[Passage provided Boundary: Start]

She said her daughter had asked her when they we were lined up in the ghetto, “Mother, why did you make me wear the Shabbat dress; we are being taken to be shot.”
At the mass grave, she asked, “Mother, why are we waiting? Let us run!”
Yosselevska said, “Some of the young people tried to run, but they were caught immediately, and they were shot right there. It was difficult to hold on to the children…. The suffering of the children was difficult; we all trudged along to come nearer to the place and to come nearer to the end of the torture of the children.” (Jewish currents)
Although Yosselevska was shot in the head, she lived. For three days, she lay among the dead.
The farmer who found her, hid and fed her.
He also helped her to join a group of Jews hiding in the forest where she managed to survive until the Soviet army arrived in 1944.
Eventually, the Nazis decided that shooting as a method of mass killing was too expensive and inefficient. It required killing to be done one bullet at a time. And it demoralized the troops.

[Passage provided Boundary: End]
[Provided records Boundary: Start]

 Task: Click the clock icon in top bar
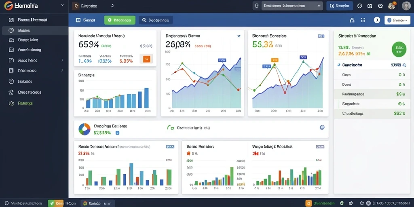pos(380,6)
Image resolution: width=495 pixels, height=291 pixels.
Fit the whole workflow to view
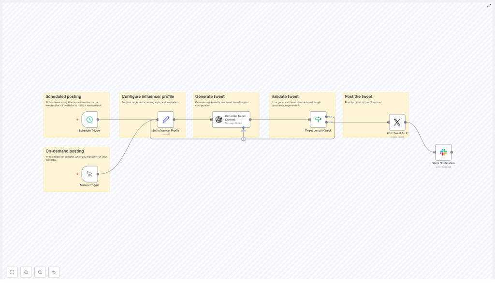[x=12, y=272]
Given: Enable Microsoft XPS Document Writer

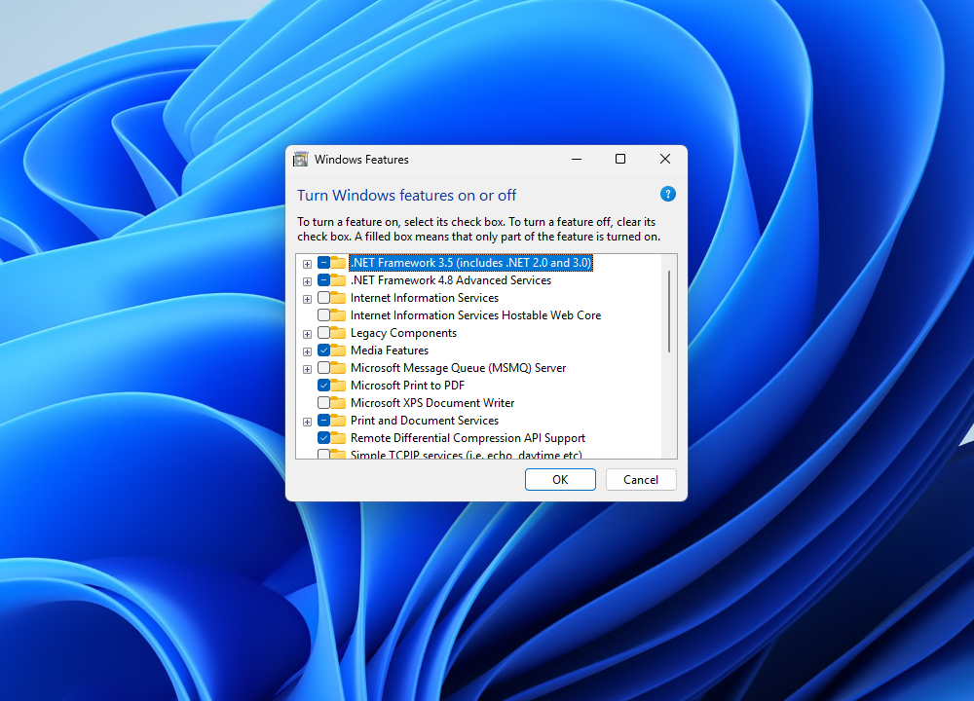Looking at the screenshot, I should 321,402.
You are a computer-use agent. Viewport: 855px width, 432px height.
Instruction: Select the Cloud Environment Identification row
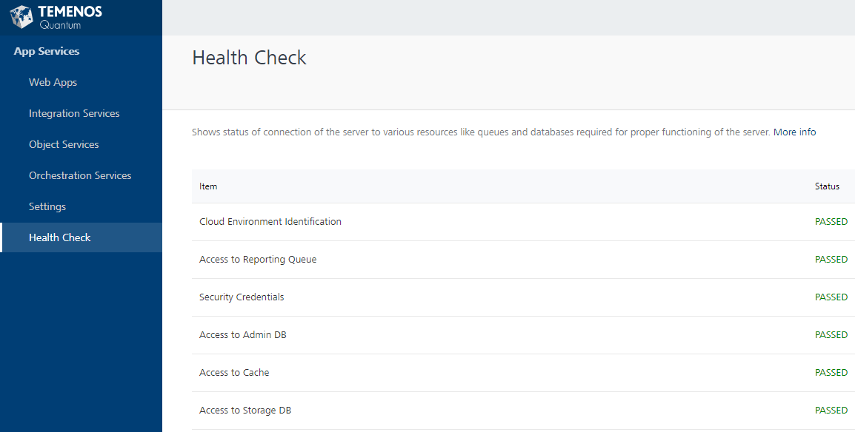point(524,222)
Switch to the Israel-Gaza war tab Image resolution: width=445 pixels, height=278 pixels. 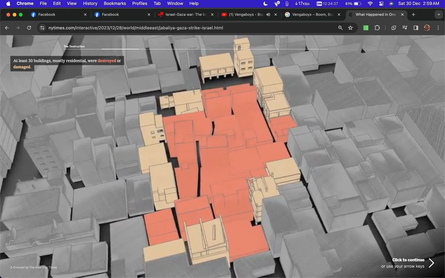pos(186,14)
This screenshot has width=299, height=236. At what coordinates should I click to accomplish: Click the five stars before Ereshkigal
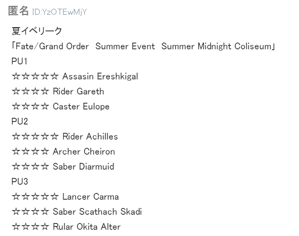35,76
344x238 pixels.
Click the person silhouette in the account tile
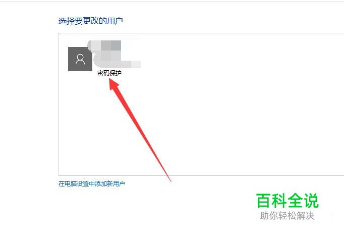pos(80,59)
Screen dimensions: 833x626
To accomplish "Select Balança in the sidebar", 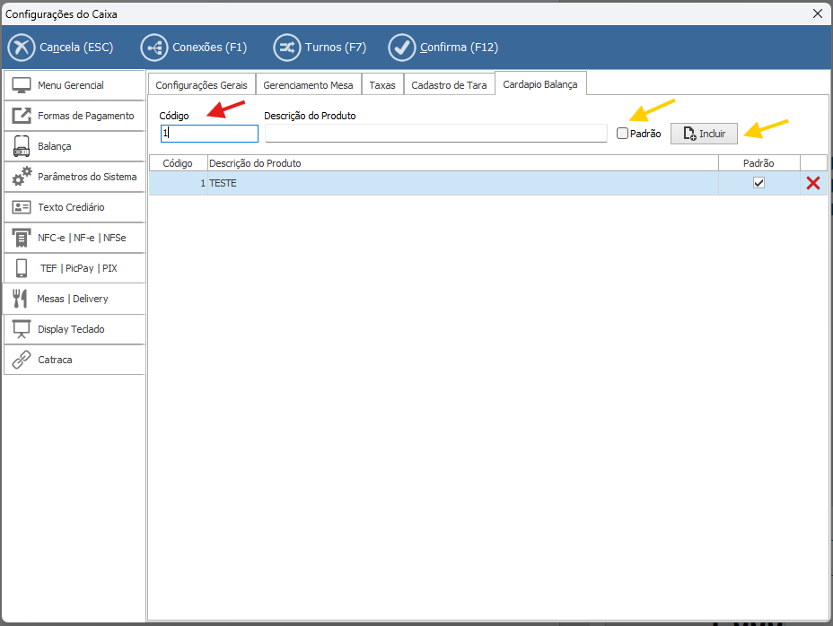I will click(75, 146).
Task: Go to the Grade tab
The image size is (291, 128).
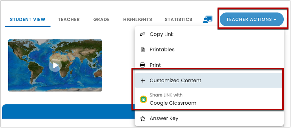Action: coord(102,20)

[Provided records Boundary: End]

Using the information
**a.** From the passage about Yosselevska, quote the text from "She said her" up to and including "arrived in 1944.".
**b.** List each thing the farmer did for Yosselevska, according to the passage about Yosselevska.
**c.** Continue the passage about Yosselevska from where it stops.

Task answers
**a.**
She said her daughter had asked her when they we were lined up in the ghetto, “Mother, why did you make me wear the Shabbat dress; we are being taken to be shot.”
At the mass grave, she asked, “Mother, why are we waiting? Let us run!”
Yosselevska said, “Some of the young people tried to run, but they were caught immediately, and they were shot right there. It was difficult to hold on to the children…. The suffering of the children was difficult; we all trudged along to come nearer to the place and to come nearer to the end of the torture of the children.” (Jewish currents)
Although Yosselevska was shot in the head, she lived. For three days, she lay among the dead.
The farmer who found her, hid and fed her.
He also helped her to join a group of Jews hiding in the forest where she managed to survive until the Soviet army arrived in 1944.

**b.**
- Hid her
- Fed her
- Helped her join a group of Jews hiding in the forest

**c.**
The Wannsee Conference Decides the Final Solution
In 1942, Nazi Party officials met near Berlin at the Wannsee Conference to discuss the “Final Solution” for the destruction of European Jewry.
There they coordinated the deportation of Europe’s Jews to extermination camps that were already operating or were under construction in German-occupied Poland.
As many as 11 million Jews were to be transported to these killing centers, including residents of countries not then under Nazi control, such as Ireland, Sweden, Turkey, and Great Britain. (ushmm)
They decided that the mass transportation of these populations would be accomplished by train.
The SS and the police coordinated with local auxiliaries or collaborators in occupied territories to round up the victims and transport them to the death centers.
In charge of all this was SS Lieutenant Colonel Adolf Eichmann, who was later to meet his demise at the end of a rope in an Israeli prison.
To disguise their intentions, Nazi authorities referred to these deportations as “resettlements” to labor camps in the “East.” In reality, they were killing centers for mass murder.
Maus: Journeys Through the Holocaust
In his comic book, “Maus II,” Art Spiegelman described his father’s experiences during the Holocaust.
Spiegelman depicted how his father and hundreds of other prisoners were loaded onto a Nazi train.
“It was such a train for horses, for cows,” his father says. “They pushed until it was no room left. We lay one on top of the other, like matches, like herrings. I pushed to a corner not to get crushed.”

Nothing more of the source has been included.